The only mandatory fields are:

  • scanner_check_id: the id of the check as used by the scanner
  • got: the verdict from the scanner. For normalized results this is an instance of the enum CheckStatus which is either Alert or Pass.
    • this enum is located in the same file as ScannerBase and CheckResult
  • checked_path: the path(s) in the resources based on which the scanner determined the result
    • some checks check multiple paths to come to a conclusen. Thus, this can be either a string or a list of strings
    • Note: for consistency, any array on the path is denoted by the [] suffix (as opposied to [*] seen in some cases).

The other optional fields are:

  • obj_name: the name of the scanned Kubernetes resource
  • scanner_check_name: the human readable name of the check
  • severity: the textual severity of the finding.

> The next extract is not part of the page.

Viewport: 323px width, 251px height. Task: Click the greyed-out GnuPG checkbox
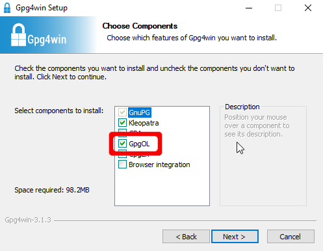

This can also be a numeric value formatted as string.
  • kind: the kind of Kubernetes resource that was scanned (e.g., Pod, etc.)
  • namespace: the namespace in which the resource is located
  • details: a detailed description of the finding or recommended remediation provided by the scanner
  • extra: any additional information that can be useful when inspecting results in the analysis page

We know, hardly any scanner reports the checked_path and it is not trivial to provide this mapping. However, this information is necessary to avoid (undetected) false positives.

An example for illustrattion
  • the benchmark expects an alert for a specific misconfiguration
  • the scanner is not able to detect this misconfiguration
  • however, the scanner raises a (false positive) alert, but on an unrelated field
  • without the information on the checked_path this would lead to an incorrect "true positive", because the benchmark expects an alert and the tool actually raised an alert.

5. (Optional) Implement custom scanning functionality

In some cases the default workflow of executing a scan with the provided SCAN_*_CMD and returning the results is not applicable. Thus, it's possible to provided a custom implementation by overriding the respective scan_cluster or scan_manifests functions. If both, a custom function and the respective SCAN_*_CMD are specified the function takes precedence. It's possible to use the SCAN_*_CMD from within the function as well.

scan_cluster and scan_manifests are nearly the same with the exception, that scan_manifests expects the path to a file as an argment wheras scan_cluster does not accept any arguments. To provide a consistent interface for any updates of the scanning process these functions are actually Generators. An updated yielded by the generator is a tuple of an UpdateType and the actual message. Using this it's possible to have a consistent interface providing updates/results to any UI! This means, if possible avoid using prints and instead yield updates.

For convenience the run classmethod of the base class can be used to handle the execution of the actual command. Additionally, an 'warning update' is generated, when the exit code of the execution is > 0. This method can be configured with the following arguments:

  • parse_json: a boolean flag, if the scan returns results formatted as JSON and if these should be parsed right away
  • stream_process_output: some scanners provide progress updates while scanning. When this flag is set, the updates will be forwarded to the UI (both in the terminal or the webpage)

6. (Optional) implement custom version function

When a scan can be executed for the scanner the results will be stored with a predefined format, part of which is the version number of the scanner (see Result file). Ideally, the version number is retrieved directly from the scanner.

If the version command for the scanner returns the version number directly (or with a prefixed v) the VERSION_CMD can be used. If additional information is printed alongside the version number this output has to be parsed again using a custom get_version function that returns the version number.